La Casa Blanca se mantiene firme en su posición de que México debe tomar medidas importantes para detener el aumento de migrantes centroamericanos si quiere evitar que el lunes 10 de junio se impongan aranceles a sus exportaciones a Estados Unidos, informó el jueves la portavoz Sarah Sanders.

"Seguimos adelante con los aranceles en estos momentos", dijo Sanders en un comunicado, que reaccionó a un reporte de que Estados Unidos estaba considerando demorar la aplicación de los aranceles por el poco tiempo para llegar a un acuerdo con México.

Las palabras de Sanders son una pared a la ola de optimismo con la que cerraron los mercados bursátiles, motivados por un reporte de la agencia Bloomberg sobre la posibilidad de que el gobierno de Donald Trump retrasara la imposición de aranceles contra México.

El reporte de Bloomberg citó a fuentes sin identificar que dijeron que el presidente de Estados Unidos podría retrasar los gravámenes que amenazó imponer a las importaciones procedentes desde México tan pronto como el lunes.

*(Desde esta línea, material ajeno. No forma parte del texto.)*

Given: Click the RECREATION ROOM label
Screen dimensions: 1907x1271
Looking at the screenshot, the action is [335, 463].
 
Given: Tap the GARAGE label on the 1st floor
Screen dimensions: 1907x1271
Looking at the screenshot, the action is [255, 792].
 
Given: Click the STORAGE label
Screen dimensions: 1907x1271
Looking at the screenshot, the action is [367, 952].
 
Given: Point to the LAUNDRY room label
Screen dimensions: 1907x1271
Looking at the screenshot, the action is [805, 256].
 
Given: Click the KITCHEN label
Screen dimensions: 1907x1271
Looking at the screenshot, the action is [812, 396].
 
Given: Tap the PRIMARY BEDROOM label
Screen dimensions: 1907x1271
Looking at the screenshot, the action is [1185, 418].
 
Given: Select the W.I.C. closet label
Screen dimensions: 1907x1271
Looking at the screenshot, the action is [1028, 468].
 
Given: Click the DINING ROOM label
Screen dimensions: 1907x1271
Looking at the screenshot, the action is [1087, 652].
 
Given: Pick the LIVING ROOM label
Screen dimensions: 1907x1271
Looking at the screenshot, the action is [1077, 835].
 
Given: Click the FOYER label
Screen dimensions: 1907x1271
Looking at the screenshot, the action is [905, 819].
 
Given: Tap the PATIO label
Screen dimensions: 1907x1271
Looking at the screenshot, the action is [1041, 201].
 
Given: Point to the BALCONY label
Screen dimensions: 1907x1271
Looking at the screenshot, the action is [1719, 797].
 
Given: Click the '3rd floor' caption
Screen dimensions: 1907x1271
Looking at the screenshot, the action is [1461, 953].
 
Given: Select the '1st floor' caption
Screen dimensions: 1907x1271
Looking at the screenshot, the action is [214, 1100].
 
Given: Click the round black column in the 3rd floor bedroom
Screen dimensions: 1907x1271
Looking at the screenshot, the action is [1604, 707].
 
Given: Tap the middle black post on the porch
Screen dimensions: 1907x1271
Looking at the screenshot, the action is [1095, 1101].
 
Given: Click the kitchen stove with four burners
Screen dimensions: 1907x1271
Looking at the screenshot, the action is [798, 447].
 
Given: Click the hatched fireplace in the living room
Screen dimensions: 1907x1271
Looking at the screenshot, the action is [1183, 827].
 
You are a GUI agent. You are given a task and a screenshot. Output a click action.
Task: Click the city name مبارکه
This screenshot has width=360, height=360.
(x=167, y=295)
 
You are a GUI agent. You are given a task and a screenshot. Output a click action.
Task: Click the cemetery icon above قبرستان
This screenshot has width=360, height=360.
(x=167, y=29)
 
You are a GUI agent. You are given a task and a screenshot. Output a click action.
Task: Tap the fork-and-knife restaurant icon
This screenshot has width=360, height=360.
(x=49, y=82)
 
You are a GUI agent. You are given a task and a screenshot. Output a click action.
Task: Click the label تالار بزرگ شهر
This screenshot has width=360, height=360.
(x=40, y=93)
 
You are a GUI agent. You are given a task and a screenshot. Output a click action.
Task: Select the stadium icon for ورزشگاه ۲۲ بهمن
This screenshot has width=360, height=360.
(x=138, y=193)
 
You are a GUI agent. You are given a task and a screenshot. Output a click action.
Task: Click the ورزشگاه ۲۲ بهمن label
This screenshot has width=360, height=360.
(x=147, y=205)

En York, consultado por periodistas, el vicepresidente Mike Pence se dijo animado porque México se ha mostrado dispuesto a reducir los flujos migratorios hacia Estados Unidos. Dijo que el presidente Trump quería ver que hubiera una acción decisiva de México y que el mandatario será quien decida si impone el lunes tarifas a bienes mexicanos debido al tema.

Pence dijo que las conversaciones con los funcionarios mexicanos, que comenzaron el miércoles en Washington, continuarían los próximos días.